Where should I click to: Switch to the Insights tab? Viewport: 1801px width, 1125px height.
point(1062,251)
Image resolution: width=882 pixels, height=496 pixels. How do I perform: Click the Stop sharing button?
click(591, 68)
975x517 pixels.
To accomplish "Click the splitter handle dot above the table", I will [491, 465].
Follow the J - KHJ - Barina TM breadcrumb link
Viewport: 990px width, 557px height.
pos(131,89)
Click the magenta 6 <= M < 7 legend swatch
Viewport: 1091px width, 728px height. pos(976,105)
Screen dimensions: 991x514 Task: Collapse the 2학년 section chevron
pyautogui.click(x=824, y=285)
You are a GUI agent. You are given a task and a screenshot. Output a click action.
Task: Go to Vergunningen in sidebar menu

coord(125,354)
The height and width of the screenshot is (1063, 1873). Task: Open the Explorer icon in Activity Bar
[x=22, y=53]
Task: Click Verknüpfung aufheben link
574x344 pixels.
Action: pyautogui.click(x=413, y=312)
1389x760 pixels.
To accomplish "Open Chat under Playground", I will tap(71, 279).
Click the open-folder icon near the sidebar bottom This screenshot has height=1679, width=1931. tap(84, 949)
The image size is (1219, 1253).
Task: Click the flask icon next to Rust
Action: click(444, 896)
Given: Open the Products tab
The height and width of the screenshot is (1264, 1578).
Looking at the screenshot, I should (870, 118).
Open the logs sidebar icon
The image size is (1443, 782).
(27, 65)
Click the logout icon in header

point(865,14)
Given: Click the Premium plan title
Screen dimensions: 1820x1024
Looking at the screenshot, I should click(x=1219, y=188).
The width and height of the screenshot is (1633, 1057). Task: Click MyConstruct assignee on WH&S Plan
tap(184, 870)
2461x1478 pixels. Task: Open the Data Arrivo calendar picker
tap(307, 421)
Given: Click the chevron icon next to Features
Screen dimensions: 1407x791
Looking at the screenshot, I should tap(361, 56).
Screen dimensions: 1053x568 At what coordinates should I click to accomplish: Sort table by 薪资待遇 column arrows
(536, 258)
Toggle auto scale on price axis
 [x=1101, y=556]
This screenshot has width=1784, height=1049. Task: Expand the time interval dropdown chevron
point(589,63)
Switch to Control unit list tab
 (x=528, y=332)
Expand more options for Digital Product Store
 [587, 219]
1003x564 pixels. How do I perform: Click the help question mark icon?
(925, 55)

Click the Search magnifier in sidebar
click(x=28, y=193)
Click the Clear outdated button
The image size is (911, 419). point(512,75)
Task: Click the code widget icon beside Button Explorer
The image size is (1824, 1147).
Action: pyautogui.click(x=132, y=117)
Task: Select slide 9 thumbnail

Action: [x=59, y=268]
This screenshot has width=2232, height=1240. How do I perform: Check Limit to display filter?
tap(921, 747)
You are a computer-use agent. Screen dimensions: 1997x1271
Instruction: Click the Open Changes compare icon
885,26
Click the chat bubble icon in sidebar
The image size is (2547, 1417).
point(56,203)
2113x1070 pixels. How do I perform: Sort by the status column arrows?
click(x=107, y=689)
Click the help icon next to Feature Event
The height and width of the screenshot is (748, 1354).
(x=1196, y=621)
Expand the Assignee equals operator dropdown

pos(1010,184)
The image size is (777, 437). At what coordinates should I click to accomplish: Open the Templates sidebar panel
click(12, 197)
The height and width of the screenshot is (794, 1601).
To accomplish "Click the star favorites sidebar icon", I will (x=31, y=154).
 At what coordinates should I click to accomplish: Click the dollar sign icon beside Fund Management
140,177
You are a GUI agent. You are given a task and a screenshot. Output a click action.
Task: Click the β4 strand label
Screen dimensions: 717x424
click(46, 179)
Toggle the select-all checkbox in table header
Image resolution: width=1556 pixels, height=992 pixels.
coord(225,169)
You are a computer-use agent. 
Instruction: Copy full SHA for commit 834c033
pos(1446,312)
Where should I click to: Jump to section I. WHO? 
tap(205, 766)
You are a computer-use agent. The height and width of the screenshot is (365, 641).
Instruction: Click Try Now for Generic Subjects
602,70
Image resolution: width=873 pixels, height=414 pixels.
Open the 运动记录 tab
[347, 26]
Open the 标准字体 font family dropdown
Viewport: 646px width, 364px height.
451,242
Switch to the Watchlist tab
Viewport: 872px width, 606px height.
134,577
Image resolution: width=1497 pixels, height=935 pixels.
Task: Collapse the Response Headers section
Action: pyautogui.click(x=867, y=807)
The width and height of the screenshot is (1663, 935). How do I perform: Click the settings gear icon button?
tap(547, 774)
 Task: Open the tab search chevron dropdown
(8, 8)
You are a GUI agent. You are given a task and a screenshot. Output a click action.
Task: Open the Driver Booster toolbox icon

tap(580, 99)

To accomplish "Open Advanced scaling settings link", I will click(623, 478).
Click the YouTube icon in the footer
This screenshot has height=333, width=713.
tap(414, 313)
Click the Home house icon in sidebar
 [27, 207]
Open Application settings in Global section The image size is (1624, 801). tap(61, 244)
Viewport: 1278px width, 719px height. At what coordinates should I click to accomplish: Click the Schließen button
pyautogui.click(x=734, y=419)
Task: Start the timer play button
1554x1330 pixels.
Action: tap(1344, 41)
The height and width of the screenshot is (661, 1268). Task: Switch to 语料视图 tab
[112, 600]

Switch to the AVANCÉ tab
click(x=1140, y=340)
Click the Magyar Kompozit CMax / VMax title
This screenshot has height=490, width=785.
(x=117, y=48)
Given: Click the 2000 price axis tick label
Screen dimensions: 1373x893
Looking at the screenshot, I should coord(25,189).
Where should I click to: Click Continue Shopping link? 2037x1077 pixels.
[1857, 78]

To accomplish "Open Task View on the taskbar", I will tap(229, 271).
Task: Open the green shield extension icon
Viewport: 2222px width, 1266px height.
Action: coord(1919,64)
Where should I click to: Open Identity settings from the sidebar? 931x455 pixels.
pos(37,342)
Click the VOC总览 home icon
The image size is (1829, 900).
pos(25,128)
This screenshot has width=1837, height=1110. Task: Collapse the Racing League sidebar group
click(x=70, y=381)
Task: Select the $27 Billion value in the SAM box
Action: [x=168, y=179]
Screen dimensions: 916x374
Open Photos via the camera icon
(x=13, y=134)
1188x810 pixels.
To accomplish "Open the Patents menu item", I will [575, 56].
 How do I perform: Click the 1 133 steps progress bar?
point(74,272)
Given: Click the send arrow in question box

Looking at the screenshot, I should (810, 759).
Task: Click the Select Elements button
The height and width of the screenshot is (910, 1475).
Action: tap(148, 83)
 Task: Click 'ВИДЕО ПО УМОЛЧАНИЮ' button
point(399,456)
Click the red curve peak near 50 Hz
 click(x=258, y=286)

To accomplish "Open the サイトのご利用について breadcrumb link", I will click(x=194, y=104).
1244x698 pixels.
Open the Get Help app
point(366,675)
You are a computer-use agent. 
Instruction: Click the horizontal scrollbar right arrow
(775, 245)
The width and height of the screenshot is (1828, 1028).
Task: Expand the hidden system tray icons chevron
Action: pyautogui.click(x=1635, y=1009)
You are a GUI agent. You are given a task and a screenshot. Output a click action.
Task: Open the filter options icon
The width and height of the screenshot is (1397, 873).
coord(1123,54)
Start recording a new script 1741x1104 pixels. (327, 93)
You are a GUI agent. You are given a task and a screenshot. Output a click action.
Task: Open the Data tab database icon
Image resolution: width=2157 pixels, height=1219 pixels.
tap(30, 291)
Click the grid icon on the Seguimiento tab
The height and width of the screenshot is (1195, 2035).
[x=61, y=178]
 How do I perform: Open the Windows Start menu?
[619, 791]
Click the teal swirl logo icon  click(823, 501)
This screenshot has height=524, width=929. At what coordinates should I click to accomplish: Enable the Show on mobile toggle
===
### Task to complete
When a line in the records holds the string "computer", copy that line.

### Written reply
You are a computer-use agent. Screen dimensions: 1997x1271
You are a computer-use agent. 
You are a computer-use agent. The height and width of the screenshot is (365, 641).
You are a computer-use agent. 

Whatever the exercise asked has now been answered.